BRIEF: Find every line below that contains the word "node" and copy it out.

*** GIVEN INFORMATION Section Begins ***

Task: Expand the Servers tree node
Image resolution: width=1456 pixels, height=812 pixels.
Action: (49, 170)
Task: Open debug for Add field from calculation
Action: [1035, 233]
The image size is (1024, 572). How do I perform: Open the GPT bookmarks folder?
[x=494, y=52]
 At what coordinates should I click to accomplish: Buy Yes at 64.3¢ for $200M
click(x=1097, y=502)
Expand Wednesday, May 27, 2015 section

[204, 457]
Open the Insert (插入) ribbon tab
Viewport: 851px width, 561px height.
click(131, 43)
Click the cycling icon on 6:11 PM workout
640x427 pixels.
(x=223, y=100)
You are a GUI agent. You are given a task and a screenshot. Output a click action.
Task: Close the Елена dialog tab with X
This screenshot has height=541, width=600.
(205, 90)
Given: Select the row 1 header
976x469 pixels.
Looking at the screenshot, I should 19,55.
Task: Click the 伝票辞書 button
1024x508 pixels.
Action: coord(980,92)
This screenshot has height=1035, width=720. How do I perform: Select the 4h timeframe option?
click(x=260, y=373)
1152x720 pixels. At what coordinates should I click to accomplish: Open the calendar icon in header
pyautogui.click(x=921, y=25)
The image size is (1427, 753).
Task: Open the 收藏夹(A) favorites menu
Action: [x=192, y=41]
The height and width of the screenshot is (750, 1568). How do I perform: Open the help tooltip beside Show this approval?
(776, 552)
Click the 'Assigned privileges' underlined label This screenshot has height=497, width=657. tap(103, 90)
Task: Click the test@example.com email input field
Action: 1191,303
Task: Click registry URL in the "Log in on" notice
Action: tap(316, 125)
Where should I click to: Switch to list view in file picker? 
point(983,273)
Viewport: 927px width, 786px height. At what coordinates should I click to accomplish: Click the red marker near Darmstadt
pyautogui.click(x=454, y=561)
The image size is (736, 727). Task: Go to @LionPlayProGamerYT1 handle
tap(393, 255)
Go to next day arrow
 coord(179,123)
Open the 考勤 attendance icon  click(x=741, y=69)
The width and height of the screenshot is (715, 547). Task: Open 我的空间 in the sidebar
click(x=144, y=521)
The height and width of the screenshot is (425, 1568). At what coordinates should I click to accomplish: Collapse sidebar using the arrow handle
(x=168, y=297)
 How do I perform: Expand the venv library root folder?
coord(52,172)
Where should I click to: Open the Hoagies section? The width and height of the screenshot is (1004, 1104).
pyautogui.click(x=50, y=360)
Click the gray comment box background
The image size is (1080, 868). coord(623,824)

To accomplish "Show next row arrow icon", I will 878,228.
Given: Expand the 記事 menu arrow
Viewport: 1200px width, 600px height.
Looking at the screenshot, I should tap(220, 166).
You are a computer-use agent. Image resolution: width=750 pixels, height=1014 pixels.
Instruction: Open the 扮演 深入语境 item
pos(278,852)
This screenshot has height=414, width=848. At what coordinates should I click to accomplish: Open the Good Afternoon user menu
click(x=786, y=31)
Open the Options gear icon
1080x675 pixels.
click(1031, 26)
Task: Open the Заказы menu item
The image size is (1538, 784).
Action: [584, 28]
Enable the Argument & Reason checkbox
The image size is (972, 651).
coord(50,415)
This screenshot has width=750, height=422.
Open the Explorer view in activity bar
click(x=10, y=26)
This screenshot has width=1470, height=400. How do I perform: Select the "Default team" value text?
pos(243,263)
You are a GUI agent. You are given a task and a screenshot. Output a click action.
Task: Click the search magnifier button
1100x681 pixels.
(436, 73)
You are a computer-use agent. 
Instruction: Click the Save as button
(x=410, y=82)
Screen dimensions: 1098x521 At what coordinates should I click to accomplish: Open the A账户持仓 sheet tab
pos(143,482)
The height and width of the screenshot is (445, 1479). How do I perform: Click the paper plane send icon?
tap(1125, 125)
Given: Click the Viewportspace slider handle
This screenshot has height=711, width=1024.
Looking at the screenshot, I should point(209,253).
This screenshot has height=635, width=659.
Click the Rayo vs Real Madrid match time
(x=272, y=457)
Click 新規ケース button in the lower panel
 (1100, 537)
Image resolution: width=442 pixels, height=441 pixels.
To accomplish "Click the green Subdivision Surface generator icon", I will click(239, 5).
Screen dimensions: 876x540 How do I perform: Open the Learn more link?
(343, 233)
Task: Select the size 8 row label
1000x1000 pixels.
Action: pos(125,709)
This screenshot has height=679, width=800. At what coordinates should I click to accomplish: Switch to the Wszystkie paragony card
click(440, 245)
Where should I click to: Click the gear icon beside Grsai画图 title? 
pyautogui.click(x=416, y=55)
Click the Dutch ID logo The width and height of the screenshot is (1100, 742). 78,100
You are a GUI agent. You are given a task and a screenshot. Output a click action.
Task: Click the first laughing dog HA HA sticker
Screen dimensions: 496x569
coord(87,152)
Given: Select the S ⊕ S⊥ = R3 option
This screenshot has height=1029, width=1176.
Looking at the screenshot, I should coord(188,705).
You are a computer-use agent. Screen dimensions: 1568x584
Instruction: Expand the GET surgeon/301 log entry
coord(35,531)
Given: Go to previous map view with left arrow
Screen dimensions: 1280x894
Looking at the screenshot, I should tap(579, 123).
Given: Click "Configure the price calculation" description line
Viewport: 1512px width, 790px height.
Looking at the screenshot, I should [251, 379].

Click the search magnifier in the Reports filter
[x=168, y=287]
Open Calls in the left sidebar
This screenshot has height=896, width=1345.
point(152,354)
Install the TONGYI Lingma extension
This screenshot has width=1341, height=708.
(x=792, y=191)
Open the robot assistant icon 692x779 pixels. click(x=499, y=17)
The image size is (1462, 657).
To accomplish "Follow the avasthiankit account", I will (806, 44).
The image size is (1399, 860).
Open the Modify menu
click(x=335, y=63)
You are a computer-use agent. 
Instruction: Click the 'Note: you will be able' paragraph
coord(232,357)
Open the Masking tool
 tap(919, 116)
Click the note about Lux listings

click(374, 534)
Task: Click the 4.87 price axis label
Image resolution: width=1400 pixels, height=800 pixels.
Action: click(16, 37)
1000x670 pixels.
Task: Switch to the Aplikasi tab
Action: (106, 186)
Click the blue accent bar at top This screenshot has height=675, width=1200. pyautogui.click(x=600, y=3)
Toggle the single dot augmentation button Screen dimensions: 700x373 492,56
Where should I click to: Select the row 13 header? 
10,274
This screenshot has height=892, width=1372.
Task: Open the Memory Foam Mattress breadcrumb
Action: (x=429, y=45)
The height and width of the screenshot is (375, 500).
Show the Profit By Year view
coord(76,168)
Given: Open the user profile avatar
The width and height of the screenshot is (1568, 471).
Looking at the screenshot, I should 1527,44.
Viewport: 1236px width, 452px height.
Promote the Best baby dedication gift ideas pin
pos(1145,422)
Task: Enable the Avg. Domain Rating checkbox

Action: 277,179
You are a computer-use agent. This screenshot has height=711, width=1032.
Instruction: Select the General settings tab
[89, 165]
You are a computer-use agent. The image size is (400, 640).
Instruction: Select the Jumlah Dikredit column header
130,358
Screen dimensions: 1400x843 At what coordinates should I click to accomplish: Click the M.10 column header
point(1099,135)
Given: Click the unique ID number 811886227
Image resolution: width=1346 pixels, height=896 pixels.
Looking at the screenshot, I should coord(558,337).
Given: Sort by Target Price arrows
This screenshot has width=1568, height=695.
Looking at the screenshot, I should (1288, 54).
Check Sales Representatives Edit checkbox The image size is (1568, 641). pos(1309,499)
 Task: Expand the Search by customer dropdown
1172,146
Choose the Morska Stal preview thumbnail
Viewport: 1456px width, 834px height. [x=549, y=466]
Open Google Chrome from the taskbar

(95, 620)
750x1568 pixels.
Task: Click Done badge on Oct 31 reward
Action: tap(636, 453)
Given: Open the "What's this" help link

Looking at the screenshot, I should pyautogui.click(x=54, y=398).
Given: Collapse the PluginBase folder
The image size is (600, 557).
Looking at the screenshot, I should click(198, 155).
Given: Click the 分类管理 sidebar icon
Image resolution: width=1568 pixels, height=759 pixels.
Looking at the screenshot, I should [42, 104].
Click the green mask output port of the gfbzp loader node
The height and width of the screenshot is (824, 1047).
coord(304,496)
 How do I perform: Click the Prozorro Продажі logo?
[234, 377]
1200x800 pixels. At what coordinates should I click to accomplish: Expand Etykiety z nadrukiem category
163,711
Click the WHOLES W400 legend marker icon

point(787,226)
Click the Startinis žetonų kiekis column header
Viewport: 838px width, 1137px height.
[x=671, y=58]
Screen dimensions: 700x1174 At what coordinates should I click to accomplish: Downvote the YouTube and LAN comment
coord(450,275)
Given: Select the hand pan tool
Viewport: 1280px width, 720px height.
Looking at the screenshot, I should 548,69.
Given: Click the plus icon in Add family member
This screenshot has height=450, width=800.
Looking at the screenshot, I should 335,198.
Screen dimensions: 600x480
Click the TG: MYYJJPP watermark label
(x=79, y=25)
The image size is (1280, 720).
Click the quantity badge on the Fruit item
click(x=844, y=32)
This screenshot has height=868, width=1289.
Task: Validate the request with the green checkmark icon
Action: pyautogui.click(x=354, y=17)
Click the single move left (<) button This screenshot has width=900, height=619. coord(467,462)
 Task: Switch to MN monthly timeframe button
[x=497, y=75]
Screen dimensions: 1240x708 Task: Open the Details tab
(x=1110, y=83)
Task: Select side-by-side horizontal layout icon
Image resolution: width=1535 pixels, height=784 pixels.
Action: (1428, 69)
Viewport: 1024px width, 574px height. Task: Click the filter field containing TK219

*** GIVEN INFORMATION Section Ends ***

EXERCISE RESPONSE:
Task: Expand the Servers tree node
Click the green mask output port of the gfbzp loader node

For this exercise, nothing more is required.